▸ **Problem to work on**: Below are entries with pictures in them. Output exactly the lines starting at the line with "Task: Click the" and ending at the line with "The height and", both included, but not the pictures.

*** Opening of The records ***

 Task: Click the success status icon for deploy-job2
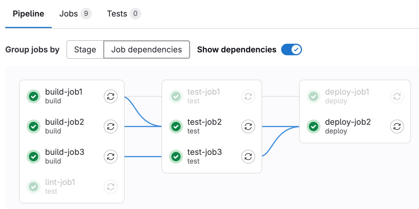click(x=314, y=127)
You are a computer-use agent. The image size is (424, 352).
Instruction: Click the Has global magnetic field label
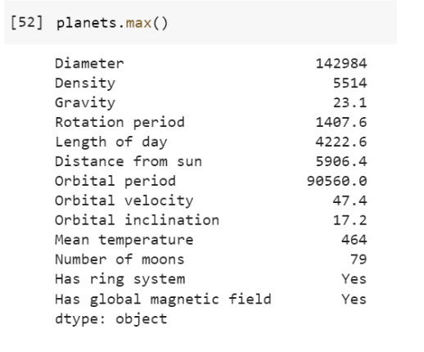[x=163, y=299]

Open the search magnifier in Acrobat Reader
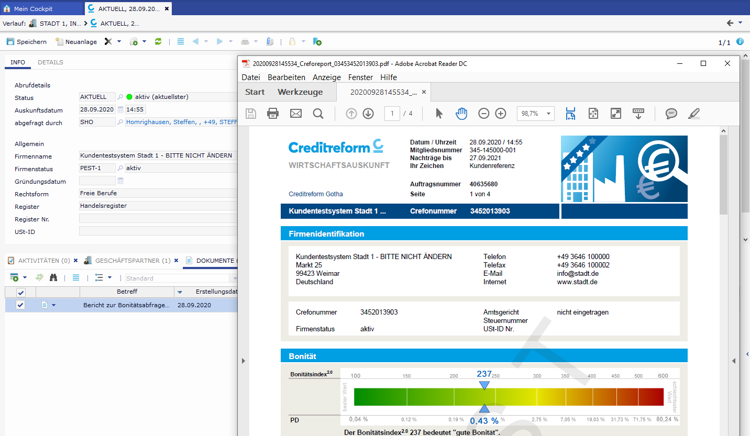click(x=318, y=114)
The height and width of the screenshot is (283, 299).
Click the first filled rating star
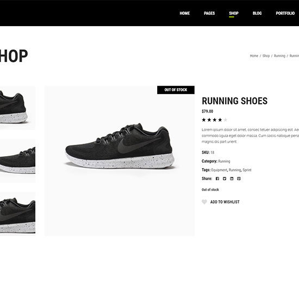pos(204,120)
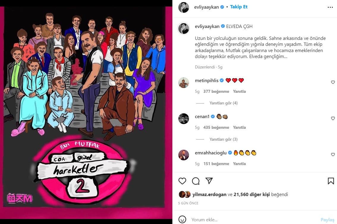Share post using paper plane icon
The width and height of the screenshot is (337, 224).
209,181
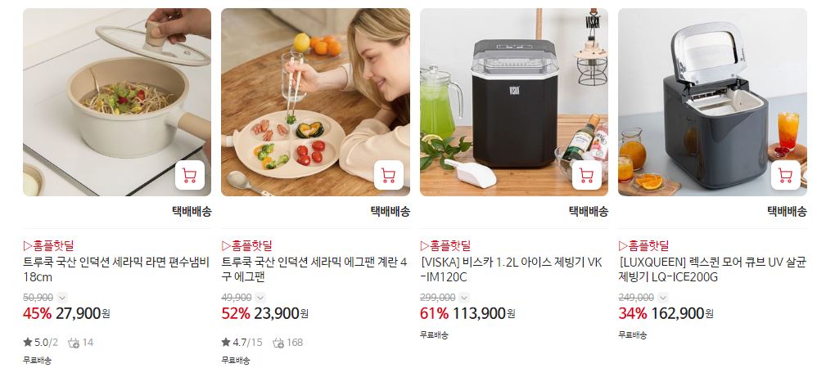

*** Close of The records ***
*** Opening of The records ***

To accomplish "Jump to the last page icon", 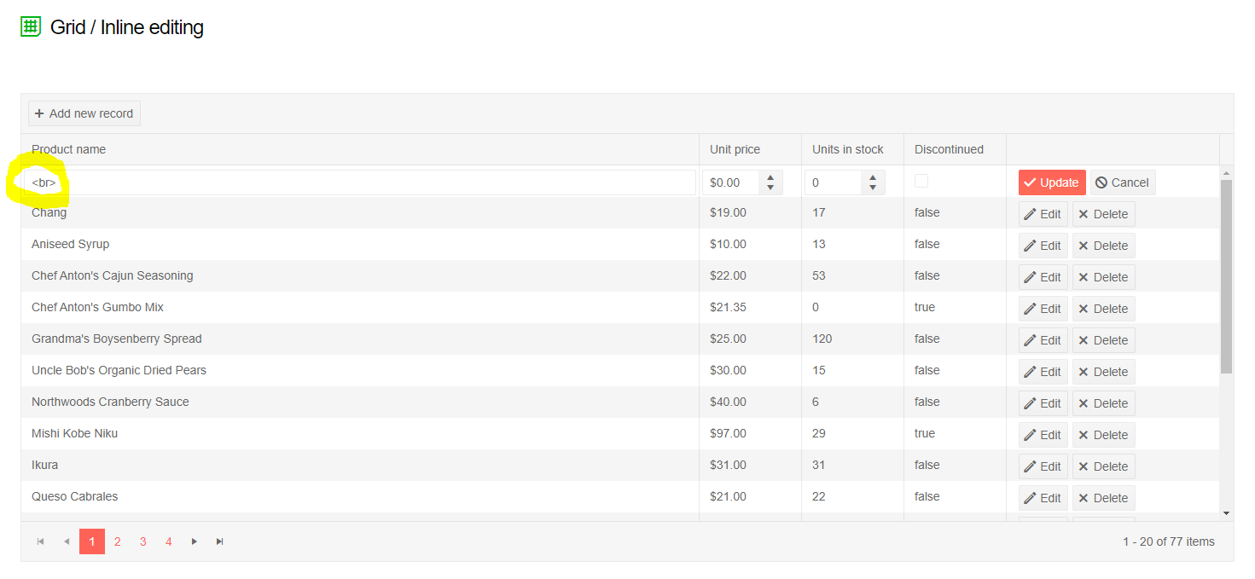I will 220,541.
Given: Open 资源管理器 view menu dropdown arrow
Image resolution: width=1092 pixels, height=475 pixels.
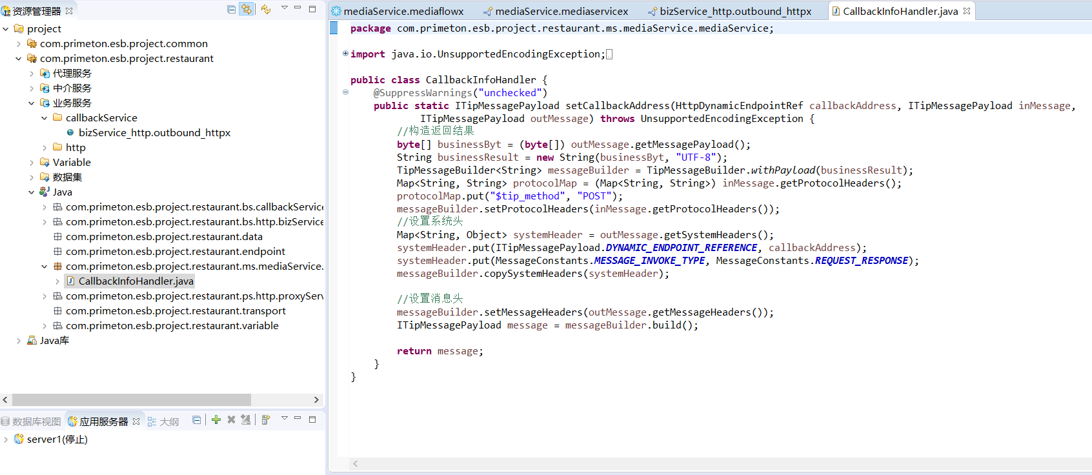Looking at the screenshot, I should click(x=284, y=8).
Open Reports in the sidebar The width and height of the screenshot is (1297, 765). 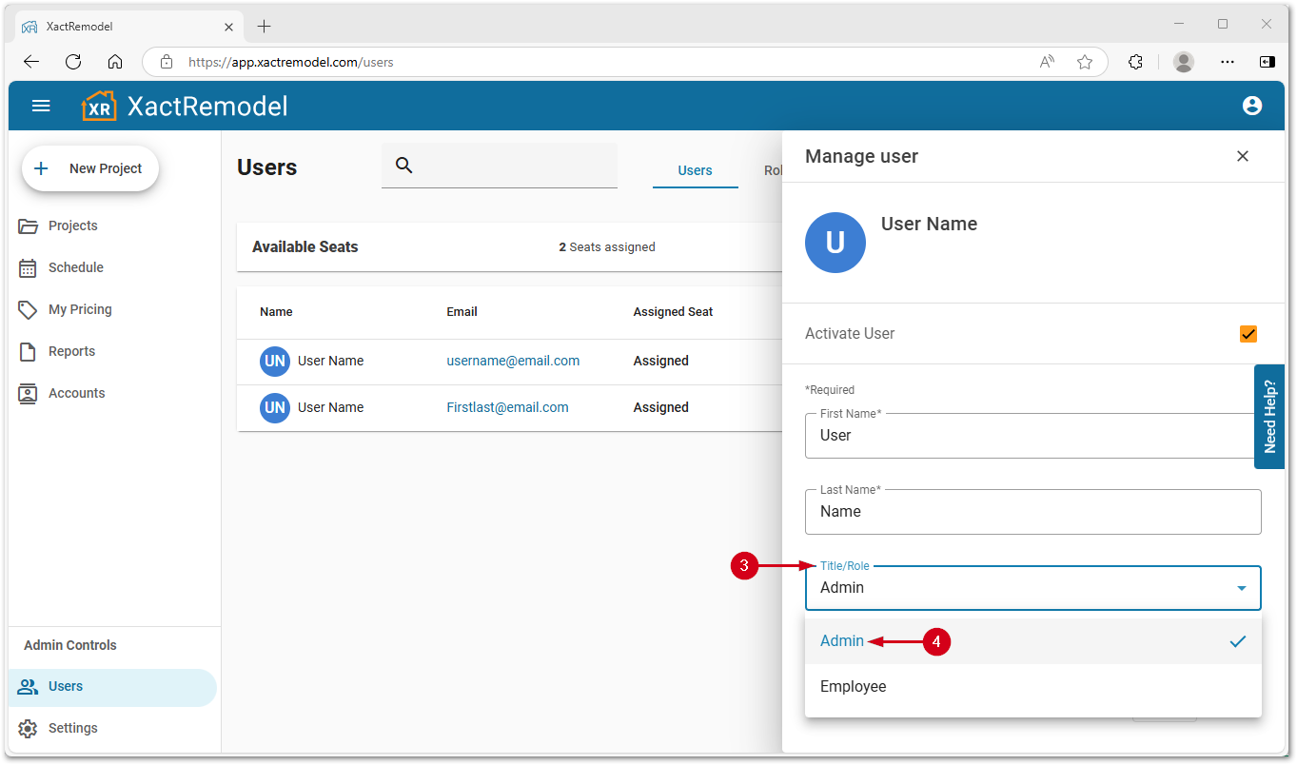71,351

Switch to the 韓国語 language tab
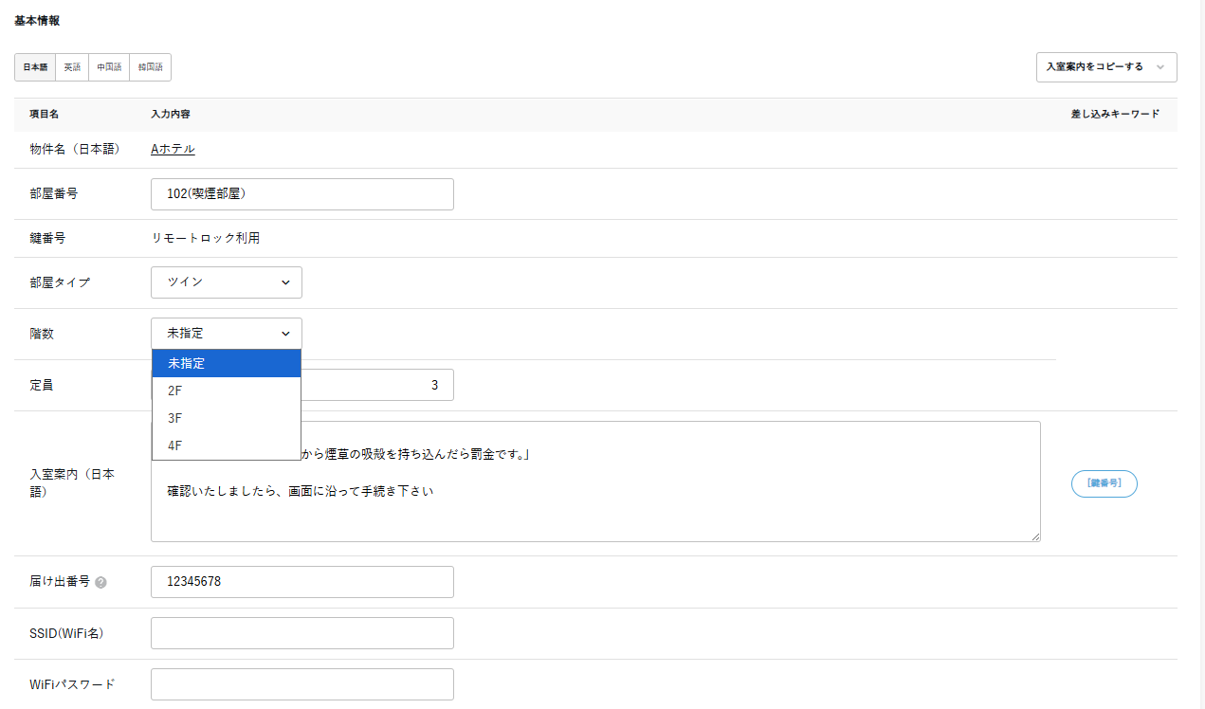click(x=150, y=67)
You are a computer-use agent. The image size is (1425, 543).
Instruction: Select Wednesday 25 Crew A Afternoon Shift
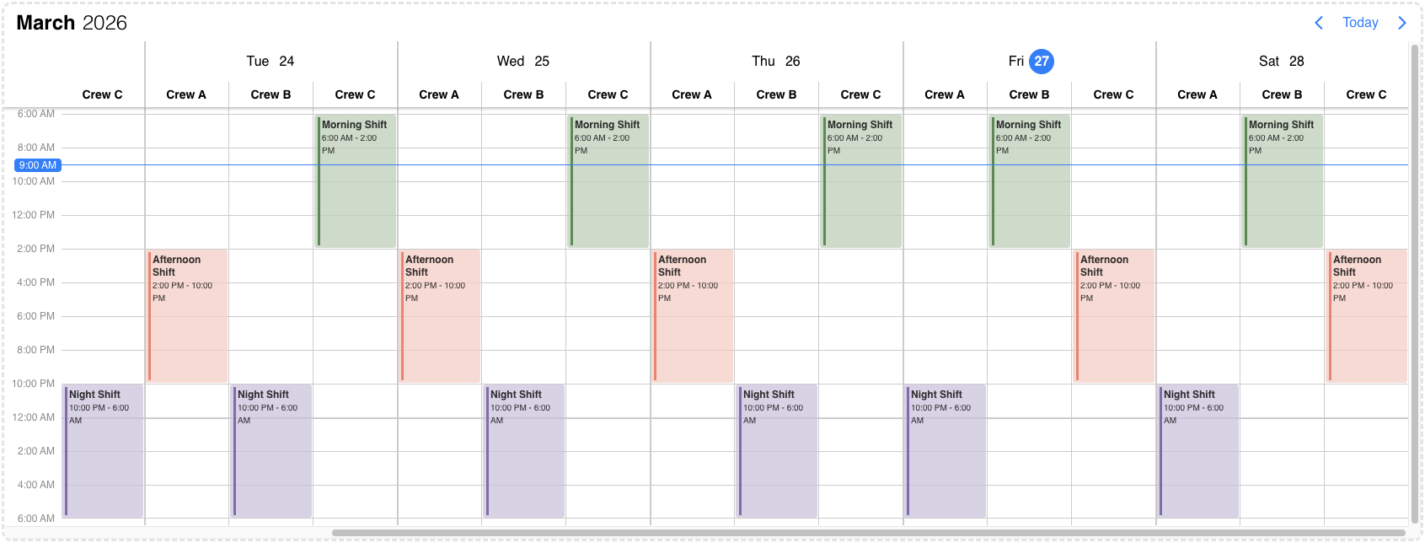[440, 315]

*** Close of The records ***

▸ **Response**:
 Task: Click the success status icon for deploy-job2
click(x=314, y=127)
You are a computer-use agent. The image size is (424, 352).
Instruction: Click the Has global magnetic field label
[x=163, y=299]

Open the search magnifier in Acrobat Reader
click(x=318, y=114)
The height and width of the screenshot is (283, 299).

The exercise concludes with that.